I charge them ... with the crime of having treasonably conspired and
acted against the peace and security of the United States, and with
having treasonably conspired to destroy the constitutional government of
the United States."
In 1933, Vice-President John Garner, when referring to the international
bankers, said: "You see, gentlemen, who owns the United States."
Sen. Barry Goldwater wrote in his book With No Apologies: "Does it not
seem strange to you that these men just happened to be CFR (Council on
Foreign Relations) and just happened to be on the Board of Governors of
the Federal Reserve, that absolutely controls the money and interest
rates of this great country. A privately owned organization ... which
has absolutely nothing to do with the United States of America!"

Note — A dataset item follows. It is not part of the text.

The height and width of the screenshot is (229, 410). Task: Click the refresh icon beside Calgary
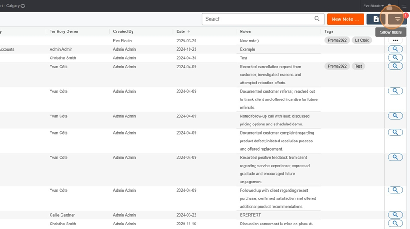pyautogui.click(x=23, y=6)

Plain and simple, the Federal Reserve is not part of the Federal
Government. It is a privately held corporation owned by stockholders.

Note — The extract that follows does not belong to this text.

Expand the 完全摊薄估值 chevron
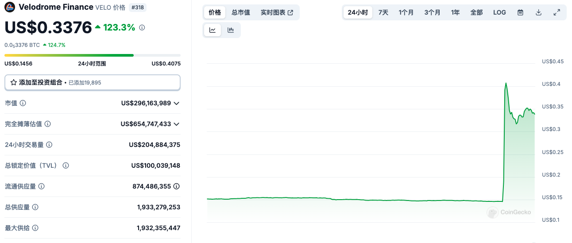572x243 pixels. point(176,124)
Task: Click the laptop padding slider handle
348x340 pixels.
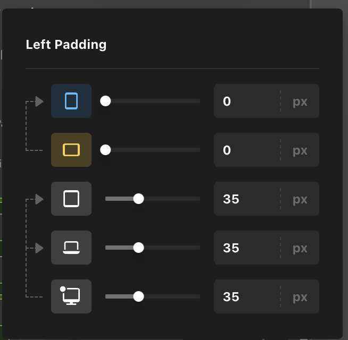Action: (138, 248)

That is why the Federal Reserve Bank of New York (and all the others) is
listed in the Dun and Bradstreet Reference Book of American Business
(Northeast, Region 1, Manhattan/Bronx). According to Article I, Section
8 of the U.S. Constitution, only Congress has the right to issue money
and regulate its value, so it is illegal for private interests to do so.

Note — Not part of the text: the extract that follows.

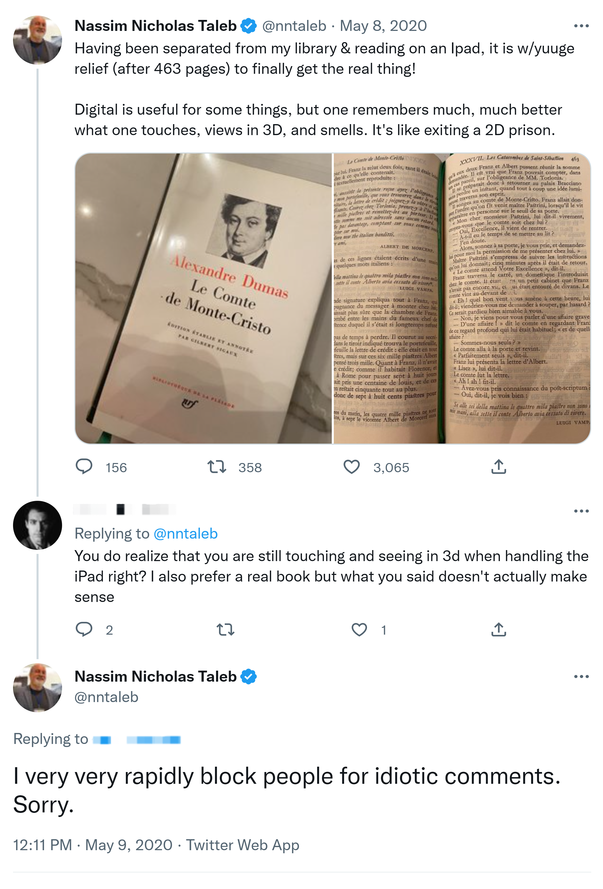The image size is (603, 889).
Task: Click Twitter Web App source link
Action: point(242,845)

Yet, it happened, and because of a provision in the Act, the Class A
stockholders were to be kept a secret, and not to be revealed. R. F.
McMaster, who published a newsletter called The Reaper, through his
Swiss and Saudi Arabian contacts, was able to find out which banks held
a controlling interest in the Reserve: the Rothschild Banks of London
and Berlin; Lazard Brothers Bank of Paris; Israel Moses Seif Bank of
Italy; Warburg Bank of Hamburg and Amsterdam; Lehman Brothers Bank of
New York; Kuhn, Loeb, and Co. of New York; Chase Manhattan Bank of New
York; and Goldman, Sachs of New York. These interests control the
Reserve through about 300 stockholders.
Because of the way the Reserve was organized, whoever controls the
Federal Reserve Bank of New York, controls the system, About 90 of the
100 largest banks are in this district. Of the reportedly 203,053 shares
of the New York bank: Rockefeller's National City Bank had 30,000
shares; Morgan's First National Bank had 15,000 shares; Chase National,
6,000 shares; and the National Bank of Commerce (Morgan Guaranty Trust),
21,000 shares.
A June 15, 1978 Senate Report called "Interlocking Directorates Among
the Major U.S. Corporations" revealed that five New York banks had 470
interlocking directorates with 130 major U.S. corporations: Citicorp
(97), J. P. Morgan Co. (99), Chase Manhattan (89), Manufacturers Hanover
(89), and Chemical Bank (96). According to Eustace Mullins, these banks
are major stock holders in the FED. In his book World Order, he said
that these five banks are "controlled from London." Mullins said:
"Besides its controlling interest in the Federal Reserve Bank of New
York, the Rothschilds had developed important financial interests in
other parts of the United States ... The entire Rockefeller empire was
financed by the Rothschilds."
A May, 1976 report of the House Banking and Currency Committee
indicated: "The Rothschild banks are affiliated with Manufacturers
Hanover of London in which they hold 20 percent ... and Manufacturers
Hanover Trust of New York." The Report also revealed that Rothschild
Intercontinental Bank, Ltd., which consisted of Rothschild banks in
London, France, Belgium, New York, and Amsterdam, had three American
subsidiaries: National City Bank of Cleveland, First City National Bank
of Houston, and Seattle First National Bank. It is believed, that the
Rothschilds hold 53% of the stock of the U.S. Federal Reserve.
Each year, billions of dollars are 'earned' by Class A stockholders,
from U.S. tax dollars which go to the FED to pay interest on bank loans.